The Minnesota senator and former prosecutor has problems with communities of colors that another top white contender, Elizabeth Warren, does not.
Sen. Amy Klobuchar performed abysmally among black voters in the Democratic primary. It’s haunting her now as Joe Biden decides on a running mate.
The Minnesota Democrat has the governing experience and ideological profile to mesh well with Biden, and she’s regularly appeared as a surrogate and a fundraiser for him, raking in more than $1.5 million for a single event she headlined.
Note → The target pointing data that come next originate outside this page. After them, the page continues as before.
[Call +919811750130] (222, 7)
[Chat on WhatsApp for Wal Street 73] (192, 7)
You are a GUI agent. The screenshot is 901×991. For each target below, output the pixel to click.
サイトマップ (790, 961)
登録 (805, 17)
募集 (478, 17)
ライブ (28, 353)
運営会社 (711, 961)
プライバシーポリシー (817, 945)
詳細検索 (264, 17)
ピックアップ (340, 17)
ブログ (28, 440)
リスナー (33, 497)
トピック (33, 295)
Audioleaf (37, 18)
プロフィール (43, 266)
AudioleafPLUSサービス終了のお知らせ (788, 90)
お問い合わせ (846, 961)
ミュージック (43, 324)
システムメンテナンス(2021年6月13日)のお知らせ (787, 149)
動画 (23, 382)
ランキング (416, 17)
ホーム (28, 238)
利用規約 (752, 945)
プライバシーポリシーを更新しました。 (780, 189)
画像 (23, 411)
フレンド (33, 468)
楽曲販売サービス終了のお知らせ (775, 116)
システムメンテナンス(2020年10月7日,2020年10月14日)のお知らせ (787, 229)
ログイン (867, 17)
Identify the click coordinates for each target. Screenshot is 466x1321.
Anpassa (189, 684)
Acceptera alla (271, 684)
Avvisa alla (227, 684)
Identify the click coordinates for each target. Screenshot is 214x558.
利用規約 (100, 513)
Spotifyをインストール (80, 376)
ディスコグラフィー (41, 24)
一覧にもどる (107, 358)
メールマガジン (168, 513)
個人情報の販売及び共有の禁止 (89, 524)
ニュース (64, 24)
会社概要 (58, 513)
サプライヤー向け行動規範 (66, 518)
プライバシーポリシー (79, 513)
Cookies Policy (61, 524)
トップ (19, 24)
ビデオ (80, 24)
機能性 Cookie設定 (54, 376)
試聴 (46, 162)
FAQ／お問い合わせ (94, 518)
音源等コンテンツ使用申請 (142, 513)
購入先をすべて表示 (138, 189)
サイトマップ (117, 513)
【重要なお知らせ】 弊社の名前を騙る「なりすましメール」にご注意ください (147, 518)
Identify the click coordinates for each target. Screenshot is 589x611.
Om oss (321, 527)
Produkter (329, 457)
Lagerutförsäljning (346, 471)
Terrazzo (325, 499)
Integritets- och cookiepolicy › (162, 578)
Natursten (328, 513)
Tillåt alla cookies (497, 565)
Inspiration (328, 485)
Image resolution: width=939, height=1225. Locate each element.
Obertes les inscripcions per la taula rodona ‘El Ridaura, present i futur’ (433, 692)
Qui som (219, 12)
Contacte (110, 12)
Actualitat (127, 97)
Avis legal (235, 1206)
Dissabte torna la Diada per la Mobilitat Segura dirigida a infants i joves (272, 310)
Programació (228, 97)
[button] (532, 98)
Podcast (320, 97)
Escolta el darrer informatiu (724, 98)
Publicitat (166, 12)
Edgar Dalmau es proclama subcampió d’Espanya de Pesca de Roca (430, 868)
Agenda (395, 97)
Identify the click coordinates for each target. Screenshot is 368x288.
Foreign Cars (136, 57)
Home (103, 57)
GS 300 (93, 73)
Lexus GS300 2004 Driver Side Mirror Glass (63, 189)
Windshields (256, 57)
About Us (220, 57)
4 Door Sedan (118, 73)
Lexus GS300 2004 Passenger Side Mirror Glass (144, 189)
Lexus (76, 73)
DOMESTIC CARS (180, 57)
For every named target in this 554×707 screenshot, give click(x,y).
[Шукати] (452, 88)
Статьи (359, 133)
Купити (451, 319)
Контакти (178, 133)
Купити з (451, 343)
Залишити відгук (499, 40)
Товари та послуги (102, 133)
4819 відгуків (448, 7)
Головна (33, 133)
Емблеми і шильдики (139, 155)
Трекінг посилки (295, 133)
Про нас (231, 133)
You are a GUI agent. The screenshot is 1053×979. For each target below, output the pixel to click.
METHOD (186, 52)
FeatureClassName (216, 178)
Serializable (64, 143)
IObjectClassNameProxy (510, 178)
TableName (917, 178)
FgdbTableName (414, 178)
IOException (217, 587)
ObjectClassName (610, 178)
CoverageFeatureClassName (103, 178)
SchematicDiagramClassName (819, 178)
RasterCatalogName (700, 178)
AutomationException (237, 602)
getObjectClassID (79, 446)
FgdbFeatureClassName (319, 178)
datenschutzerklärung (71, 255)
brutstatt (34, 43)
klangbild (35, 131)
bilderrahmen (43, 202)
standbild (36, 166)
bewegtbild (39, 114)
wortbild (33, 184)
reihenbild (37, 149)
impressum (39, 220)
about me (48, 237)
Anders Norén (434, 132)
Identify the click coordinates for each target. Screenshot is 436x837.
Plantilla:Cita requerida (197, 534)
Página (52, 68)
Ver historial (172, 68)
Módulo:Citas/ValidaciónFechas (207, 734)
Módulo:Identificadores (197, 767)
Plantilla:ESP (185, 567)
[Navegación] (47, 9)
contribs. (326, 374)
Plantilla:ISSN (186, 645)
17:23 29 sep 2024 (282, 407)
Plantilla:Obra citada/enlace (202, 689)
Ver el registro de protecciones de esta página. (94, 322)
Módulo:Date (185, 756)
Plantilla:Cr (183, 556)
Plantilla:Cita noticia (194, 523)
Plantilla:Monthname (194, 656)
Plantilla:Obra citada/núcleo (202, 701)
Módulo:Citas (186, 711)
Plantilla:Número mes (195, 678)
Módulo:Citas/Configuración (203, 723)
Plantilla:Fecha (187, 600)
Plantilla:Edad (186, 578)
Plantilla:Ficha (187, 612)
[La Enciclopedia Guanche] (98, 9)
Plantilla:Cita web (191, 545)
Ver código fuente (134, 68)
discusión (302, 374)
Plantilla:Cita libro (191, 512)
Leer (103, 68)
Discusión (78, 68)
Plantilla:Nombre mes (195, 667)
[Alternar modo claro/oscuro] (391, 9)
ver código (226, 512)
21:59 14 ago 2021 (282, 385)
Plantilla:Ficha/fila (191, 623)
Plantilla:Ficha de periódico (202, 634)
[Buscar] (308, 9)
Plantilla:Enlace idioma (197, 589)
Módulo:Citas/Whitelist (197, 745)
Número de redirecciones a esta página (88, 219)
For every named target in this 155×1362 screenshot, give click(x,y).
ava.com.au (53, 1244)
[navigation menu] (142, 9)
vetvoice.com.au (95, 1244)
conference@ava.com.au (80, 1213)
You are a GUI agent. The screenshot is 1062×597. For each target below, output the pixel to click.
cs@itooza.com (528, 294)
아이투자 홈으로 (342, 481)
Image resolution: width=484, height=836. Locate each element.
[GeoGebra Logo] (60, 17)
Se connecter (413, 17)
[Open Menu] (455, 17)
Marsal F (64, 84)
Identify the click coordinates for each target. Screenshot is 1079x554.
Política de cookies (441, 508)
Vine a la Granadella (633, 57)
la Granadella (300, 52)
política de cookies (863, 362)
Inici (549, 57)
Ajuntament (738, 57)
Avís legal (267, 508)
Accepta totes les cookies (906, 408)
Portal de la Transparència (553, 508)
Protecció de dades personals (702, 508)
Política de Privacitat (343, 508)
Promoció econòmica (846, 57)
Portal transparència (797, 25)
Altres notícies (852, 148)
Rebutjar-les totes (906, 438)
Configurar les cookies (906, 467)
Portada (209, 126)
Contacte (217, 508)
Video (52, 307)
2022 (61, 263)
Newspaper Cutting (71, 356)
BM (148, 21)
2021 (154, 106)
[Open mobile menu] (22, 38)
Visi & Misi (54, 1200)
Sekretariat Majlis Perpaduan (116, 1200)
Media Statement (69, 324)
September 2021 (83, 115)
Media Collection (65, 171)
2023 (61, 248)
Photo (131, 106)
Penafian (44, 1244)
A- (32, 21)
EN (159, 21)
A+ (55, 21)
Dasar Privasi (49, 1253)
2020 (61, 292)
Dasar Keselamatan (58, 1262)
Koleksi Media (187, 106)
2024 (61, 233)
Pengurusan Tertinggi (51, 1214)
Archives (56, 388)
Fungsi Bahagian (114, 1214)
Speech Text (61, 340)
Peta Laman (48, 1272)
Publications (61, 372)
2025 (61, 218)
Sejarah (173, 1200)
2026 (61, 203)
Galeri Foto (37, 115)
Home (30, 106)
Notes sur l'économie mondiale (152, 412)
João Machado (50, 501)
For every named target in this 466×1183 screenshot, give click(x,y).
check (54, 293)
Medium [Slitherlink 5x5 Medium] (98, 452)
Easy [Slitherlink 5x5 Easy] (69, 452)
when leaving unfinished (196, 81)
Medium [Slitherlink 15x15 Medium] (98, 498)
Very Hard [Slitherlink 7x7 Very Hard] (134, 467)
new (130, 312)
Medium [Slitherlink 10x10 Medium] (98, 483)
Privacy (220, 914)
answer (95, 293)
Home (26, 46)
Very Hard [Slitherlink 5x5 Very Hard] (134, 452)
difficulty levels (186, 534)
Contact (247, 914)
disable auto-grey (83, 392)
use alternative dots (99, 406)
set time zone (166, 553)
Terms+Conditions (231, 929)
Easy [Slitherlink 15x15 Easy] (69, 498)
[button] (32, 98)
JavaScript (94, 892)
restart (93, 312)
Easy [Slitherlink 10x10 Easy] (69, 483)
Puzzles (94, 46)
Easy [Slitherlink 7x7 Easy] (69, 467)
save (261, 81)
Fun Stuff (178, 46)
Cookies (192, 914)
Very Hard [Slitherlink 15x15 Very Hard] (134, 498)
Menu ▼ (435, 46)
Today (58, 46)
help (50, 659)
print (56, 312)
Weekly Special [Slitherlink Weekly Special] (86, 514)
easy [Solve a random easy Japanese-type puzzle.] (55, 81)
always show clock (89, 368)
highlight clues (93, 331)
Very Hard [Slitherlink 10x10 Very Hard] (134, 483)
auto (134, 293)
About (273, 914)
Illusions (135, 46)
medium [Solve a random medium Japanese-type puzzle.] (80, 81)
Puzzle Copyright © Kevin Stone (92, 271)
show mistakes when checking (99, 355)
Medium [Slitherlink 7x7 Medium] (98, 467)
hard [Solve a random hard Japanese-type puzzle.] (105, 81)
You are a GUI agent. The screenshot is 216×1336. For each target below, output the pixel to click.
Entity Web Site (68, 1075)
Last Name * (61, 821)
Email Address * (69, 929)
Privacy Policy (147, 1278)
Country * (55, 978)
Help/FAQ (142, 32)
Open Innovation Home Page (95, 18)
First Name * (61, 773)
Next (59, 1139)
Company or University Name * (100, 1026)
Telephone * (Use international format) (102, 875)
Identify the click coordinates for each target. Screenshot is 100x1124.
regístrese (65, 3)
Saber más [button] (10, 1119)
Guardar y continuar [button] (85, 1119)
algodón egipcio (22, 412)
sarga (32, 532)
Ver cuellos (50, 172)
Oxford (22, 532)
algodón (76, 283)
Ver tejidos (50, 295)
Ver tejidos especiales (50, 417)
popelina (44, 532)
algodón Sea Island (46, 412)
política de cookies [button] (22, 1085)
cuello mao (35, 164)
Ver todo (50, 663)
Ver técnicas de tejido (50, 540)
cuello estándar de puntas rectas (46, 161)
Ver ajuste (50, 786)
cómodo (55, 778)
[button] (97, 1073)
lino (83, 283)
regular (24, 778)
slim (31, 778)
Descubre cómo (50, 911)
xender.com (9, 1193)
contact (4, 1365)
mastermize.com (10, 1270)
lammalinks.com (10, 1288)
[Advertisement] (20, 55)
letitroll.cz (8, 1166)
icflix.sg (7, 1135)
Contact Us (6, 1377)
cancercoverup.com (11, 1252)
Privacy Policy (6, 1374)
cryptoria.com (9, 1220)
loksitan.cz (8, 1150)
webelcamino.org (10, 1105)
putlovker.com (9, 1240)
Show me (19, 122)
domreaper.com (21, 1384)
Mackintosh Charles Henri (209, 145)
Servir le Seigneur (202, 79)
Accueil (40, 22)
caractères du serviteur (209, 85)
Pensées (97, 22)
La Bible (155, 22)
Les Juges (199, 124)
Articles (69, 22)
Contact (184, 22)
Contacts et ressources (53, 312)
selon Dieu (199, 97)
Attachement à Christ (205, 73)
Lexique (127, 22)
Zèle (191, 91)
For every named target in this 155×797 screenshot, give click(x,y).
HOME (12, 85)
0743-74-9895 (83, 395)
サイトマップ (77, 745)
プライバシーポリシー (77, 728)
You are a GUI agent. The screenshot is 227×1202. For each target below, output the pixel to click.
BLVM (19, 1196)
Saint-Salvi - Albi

The pair have a warm relationship, trading phone calls when her husband was hospitalized with Covid-19, and they didn’t tangle publicly during the primary.
But more than a dozen black and Latino strategists and activists warned in interviews that selecting Klobuchar would not help Biden excite black voters — and might have the opposite effect. Klobuchar would “risk losing the very base the Democrats need to win,” said Aimee Allison, founder of She the People, which promotes women of color in politics. They pointed to Klobuchar’s poor performance among nonwhite voters during the presidential primary, as well as her record as a prosecutor in Minnesota.
It’s not yet clear how much the opposition of activists matters to Biden. He's made clear that the electoral politics of his pick matter less than choosing someone who can be a governing partner and step into the top job without worry.
But the vocal contingent of African American and Latino detractors — many of whom said they would prefer that Biden select a black woman as a running mate — is unique to Klobuchar; Elizabeth Warren, another top contender for VP, doesn’t elicit similar antagonism from communities of color.
"It comes from her performance in the primary — her weakness in being able to motivate them," said Adrianne Shropshire, executive director of BlackPAC, who supports several potential vice presidential selections. “The engagement and the enthusiasm of black voters is going to be a difference-maker in this election, and the concerns about her in this role stem from the degree to which she resonated or not with those core constituencies.”
Earlier this week, Biden confirmed that "multiple black women [are] being considered" for vice president. Those often named include Sen. Kamala Harris, former Georgia gubernatorial nominee Stacey Abrams and Florida Rep. Val Demings. Besides Klobuchar, other Midwestern options, like Michigan Gov. Gretchen Whitmer, have been mentioned.
But for many of these operatives, Klobuchar symbolizes a strategic division within the Democratic Party: whether to focus on winning back white, Midwestern voters who flipped to Donald Trump in 2016, or on activating voters of color who were not excited to vote. She “represents that tension,” said the Rev. Al Sharpton, who added he’s told Biden that he would prefer a black woman on the ticket, but noted he’s “not anti-Amy.”